Diwan, Dastum, Coop Breizh... La Bretagne se déprécie

 "On n'avance pas, des fois, j'ai l'impression, dans tout ce qui devrait être réglé depuis longtemps : la langue*, la Loire-Atlantique**, les départements, ça devrait être fait depuis longtemps. On a d'autres soucis à régler. Ca devrait être réglé depuis tellement longtemps. Et je suis très triste qu'on en soit encore là...". Ces propos ont été tenus par l'artisan Dan ar Braz au cours du journal "Bonjour Bretagne" du 19 décembre 2024 sur Tebeo. Sans remettre en cause un seul instant les paroles désabusées du musicien, effectivement, il existe d'autres soucis en Bretagne en plus de ceux qu'il évoque. Et ces soucis sont nombreux et se rapprochent toujours davantage vers le déclin quand on accepte de regarder la réalité en face : la Bretagne se meurt de son assimilation à la France. 

A regarder encore de plus près, la greffe de la politique de l'acculturation a produit des effets bien mieux acquis que ne l'aurait provoqué les champs de bataille : il fallait, et il faut certainement encore, chez le Breton de Province, se traumatisant dans son syndrome d'infériorité, être plus Français que le Français ! Ces effets, ou ces poisons, sont multiples et divers. Pour ma part je retiendrai quelques exemples navrants, excluant d'office celui du député français Paul Molac, notre Théodore Botrel contemporain.

SECTION DES DONNÉES:
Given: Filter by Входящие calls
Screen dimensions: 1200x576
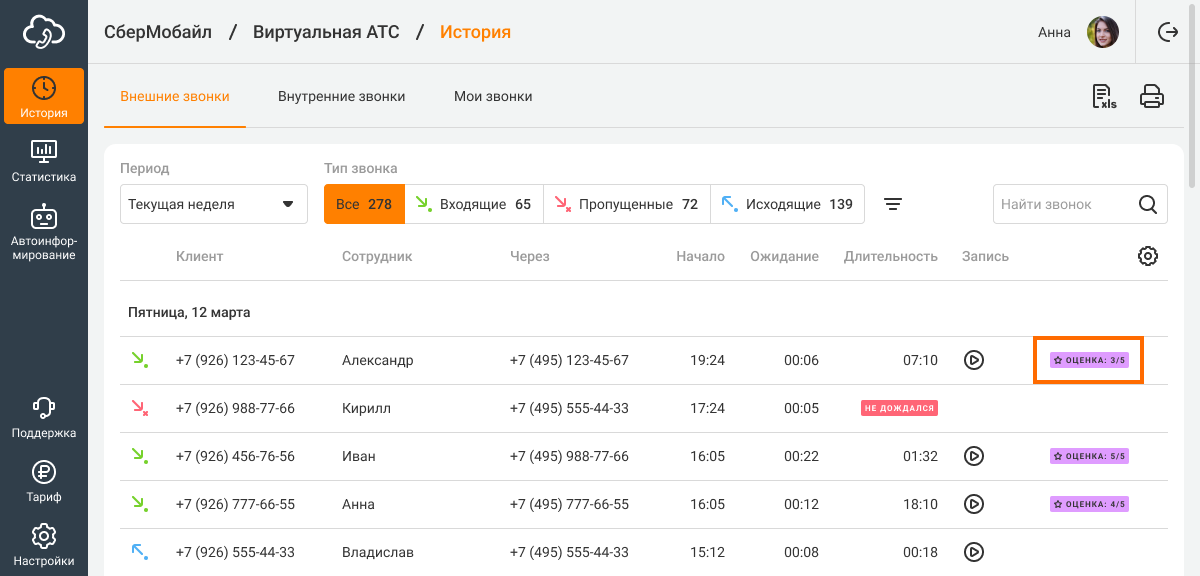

CONSIGNE: Reprenez, s'il vous plaît, le passage du texte sur la Bretagne qui commence par « A regarder encore » et se termine par « Théodore Botrel contemporain. », en changeant « champs de bataille » en « conflits armés ». Ne vous servez que du texte sur la Bretagne.

RÉPONSE:
A regarder encore de plus près, la greffe de la politique de l'acculturation a produit des effets bien mieux acquis que ne l'aurait provoqué les conflits armés : il fallait, et il faut certainement encore, chez le Breton de Province, se traumatisant dans son syndrome d'infériorité, être plus Français que le Français ! Ces effets, ou ces poisons, sont multiples et divers. Pour ma part je retiendrai quelques exemples navrants, excluant d'office celui du député français Paul Molac, notre Théodore Botrel contemporain.